§ What is needed: Where a line below includes the word "computer", copy that line.

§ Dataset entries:
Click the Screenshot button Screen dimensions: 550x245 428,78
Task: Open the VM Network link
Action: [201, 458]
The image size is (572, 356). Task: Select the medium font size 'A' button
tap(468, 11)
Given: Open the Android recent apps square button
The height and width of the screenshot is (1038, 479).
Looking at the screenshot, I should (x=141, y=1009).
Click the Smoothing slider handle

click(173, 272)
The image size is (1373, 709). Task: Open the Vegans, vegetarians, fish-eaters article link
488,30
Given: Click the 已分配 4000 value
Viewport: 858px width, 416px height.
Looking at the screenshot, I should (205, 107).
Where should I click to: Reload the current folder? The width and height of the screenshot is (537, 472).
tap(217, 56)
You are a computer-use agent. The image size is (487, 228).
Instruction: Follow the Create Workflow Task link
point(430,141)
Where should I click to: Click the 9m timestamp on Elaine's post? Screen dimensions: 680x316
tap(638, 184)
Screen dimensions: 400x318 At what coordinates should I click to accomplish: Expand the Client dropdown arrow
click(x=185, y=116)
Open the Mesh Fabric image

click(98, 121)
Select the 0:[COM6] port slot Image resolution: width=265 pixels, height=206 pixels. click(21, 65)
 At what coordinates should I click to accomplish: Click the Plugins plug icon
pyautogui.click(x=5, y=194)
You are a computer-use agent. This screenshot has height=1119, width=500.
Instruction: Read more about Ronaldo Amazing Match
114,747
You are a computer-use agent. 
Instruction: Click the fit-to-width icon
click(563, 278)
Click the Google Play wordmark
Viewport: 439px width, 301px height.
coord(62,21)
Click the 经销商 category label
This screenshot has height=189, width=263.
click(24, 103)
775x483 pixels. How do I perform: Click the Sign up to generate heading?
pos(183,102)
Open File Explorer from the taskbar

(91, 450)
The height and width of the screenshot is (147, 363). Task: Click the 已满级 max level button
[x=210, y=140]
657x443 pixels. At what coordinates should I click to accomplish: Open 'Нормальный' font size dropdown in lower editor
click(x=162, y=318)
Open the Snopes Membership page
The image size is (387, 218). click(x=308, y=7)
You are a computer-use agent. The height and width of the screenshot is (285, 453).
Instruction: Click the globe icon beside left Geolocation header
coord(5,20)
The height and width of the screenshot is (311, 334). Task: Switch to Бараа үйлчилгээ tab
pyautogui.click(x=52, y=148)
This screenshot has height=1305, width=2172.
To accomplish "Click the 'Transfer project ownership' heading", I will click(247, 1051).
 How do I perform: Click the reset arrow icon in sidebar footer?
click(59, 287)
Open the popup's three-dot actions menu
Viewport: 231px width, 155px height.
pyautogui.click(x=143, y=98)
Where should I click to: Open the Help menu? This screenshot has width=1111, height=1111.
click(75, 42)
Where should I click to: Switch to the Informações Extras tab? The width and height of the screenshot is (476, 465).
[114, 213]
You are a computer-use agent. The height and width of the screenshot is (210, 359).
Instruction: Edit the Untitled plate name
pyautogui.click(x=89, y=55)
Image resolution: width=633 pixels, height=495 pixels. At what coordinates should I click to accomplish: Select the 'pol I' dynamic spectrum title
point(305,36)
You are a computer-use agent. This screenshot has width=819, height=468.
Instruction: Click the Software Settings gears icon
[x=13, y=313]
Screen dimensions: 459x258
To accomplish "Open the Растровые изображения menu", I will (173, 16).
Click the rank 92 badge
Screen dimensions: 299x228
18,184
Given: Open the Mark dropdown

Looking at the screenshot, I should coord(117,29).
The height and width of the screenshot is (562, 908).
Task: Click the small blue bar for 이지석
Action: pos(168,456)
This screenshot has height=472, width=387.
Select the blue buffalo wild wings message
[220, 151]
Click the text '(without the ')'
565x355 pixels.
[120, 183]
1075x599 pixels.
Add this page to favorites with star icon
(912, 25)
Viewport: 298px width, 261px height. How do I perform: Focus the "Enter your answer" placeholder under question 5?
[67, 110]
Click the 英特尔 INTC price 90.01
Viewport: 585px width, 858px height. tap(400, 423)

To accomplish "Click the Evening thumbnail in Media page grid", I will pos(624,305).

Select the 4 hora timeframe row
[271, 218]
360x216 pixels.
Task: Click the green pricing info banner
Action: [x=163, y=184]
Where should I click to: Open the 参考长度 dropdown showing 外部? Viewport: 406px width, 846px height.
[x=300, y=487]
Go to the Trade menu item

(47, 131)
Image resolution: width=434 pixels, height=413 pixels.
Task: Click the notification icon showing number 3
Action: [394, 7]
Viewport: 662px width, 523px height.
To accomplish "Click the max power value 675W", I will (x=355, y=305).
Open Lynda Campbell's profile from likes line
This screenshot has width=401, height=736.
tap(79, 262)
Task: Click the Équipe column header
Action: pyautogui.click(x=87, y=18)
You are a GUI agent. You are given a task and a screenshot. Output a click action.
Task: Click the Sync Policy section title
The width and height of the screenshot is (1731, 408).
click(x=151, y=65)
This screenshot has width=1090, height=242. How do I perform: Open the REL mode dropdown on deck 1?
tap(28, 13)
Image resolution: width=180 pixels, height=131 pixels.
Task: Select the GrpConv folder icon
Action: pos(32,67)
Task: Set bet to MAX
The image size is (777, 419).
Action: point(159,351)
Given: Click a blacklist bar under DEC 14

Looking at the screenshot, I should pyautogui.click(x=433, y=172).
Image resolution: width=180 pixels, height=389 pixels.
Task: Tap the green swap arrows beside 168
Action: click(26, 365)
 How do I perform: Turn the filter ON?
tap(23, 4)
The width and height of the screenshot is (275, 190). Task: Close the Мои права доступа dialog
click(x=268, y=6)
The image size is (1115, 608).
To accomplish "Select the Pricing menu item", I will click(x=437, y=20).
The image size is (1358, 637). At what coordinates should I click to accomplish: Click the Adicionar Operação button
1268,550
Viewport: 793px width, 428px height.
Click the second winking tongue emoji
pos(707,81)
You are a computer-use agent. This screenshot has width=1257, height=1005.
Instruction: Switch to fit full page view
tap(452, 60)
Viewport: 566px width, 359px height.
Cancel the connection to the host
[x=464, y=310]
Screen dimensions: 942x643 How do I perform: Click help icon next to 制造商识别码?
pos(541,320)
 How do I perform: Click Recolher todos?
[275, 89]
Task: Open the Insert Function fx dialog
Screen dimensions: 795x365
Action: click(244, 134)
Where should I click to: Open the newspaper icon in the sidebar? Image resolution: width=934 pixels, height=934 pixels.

§ Answer space:
You are a computer-use agent. The image size is (487, 228).
You are a computer-use agent. This screenshot has height=1119, width=500.
You are a computer-use agent. 
You are a computer-use agent. The height and width of the screenshot is (285, 453).
You are a computer-use agent. The height and width of the screenshot is (210, 359).
You are a computer-use agent. This screenshot has width=819, height=468.
You are a computer-use agent. This screenshot has width=1257, height=1005.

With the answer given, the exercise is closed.